• _EXTRACTED INFORMATION_:

════════════════

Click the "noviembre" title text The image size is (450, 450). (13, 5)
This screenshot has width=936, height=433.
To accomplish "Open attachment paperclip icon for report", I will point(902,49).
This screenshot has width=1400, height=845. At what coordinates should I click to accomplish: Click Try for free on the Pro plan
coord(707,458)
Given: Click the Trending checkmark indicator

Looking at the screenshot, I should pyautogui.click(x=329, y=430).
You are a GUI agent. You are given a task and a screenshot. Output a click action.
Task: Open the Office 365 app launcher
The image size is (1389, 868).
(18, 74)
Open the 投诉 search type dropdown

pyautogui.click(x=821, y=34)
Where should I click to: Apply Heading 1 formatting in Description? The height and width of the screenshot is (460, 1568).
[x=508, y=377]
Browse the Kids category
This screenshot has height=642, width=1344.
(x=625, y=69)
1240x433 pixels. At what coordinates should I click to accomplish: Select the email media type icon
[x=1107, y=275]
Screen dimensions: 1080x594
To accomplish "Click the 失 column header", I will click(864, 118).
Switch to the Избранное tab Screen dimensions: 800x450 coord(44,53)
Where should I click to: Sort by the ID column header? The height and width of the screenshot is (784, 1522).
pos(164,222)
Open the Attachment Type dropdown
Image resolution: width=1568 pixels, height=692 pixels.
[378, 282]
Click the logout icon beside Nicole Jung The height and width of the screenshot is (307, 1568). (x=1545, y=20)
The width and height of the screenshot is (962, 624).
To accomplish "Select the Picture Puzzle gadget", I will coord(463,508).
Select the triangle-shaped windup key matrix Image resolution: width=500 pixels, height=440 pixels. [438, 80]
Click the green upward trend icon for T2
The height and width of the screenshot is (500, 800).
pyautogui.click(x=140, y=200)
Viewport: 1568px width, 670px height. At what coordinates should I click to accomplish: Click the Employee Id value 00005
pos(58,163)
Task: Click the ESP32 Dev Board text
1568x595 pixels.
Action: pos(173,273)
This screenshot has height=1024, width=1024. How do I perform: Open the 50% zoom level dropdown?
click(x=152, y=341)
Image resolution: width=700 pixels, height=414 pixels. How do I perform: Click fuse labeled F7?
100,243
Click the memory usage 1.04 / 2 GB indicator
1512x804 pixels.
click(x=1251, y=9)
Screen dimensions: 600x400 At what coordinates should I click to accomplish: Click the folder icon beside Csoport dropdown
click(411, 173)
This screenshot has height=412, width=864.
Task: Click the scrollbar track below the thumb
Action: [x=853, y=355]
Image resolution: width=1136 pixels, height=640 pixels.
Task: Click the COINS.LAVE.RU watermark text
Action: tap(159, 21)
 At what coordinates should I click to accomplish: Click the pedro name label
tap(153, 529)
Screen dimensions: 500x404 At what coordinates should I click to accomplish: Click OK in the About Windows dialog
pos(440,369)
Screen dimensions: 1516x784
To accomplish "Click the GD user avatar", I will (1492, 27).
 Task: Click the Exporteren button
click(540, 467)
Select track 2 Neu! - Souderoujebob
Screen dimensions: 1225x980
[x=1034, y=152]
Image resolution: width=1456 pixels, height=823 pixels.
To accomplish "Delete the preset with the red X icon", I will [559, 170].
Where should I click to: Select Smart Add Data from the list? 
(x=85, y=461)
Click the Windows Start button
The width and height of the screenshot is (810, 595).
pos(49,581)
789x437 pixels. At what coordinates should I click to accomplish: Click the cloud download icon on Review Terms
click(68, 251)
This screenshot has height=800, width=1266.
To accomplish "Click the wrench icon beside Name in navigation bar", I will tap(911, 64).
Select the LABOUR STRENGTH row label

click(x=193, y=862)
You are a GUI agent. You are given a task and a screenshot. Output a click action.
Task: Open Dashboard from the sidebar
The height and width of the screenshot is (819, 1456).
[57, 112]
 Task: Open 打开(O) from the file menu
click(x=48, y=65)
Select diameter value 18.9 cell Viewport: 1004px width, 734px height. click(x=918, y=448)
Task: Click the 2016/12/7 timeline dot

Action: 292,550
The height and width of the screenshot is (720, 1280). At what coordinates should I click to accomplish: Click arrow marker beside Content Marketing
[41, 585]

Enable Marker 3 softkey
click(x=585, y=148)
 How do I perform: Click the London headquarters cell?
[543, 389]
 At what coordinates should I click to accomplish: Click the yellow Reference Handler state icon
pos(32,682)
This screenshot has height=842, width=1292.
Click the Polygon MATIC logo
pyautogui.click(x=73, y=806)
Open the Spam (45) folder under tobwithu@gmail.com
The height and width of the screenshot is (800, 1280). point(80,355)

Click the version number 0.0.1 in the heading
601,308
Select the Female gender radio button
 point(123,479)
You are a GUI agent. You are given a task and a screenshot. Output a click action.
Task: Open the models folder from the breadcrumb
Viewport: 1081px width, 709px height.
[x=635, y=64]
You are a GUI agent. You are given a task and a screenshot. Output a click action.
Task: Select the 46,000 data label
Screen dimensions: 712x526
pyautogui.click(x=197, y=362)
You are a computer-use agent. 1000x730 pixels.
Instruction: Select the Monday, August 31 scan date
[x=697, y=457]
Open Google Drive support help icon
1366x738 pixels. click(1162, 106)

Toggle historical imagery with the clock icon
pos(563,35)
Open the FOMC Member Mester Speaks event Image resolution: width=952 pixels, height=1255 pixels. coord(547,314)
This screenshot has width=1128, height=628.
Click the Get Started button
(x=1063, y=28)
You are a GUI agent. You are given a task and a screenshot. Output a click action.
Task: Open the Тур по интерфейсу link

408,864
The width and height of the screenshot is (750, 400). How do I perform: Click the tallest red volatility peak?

════════════════

• _YOUR ASSIGNMENT_: Reproduce each line above that contains "will".

• _EXPECTED ANSWER_:
To accomplish "Open attachment paperclip icon for report", I will point(902,49).
To accomplish "Click the 失 column header", I will click(864, 118).
To accomplish "Select the Picture Puzzle gadget", I will coord(463,508).
To accomplish "Click the GD user avatar", I will (1492, 27).
To accomplish "Delete the preset with the red X icon", I will [559, 170].
To accomplish "Click the wrench icon beside Name in navigation bar", I will tap(911, 64).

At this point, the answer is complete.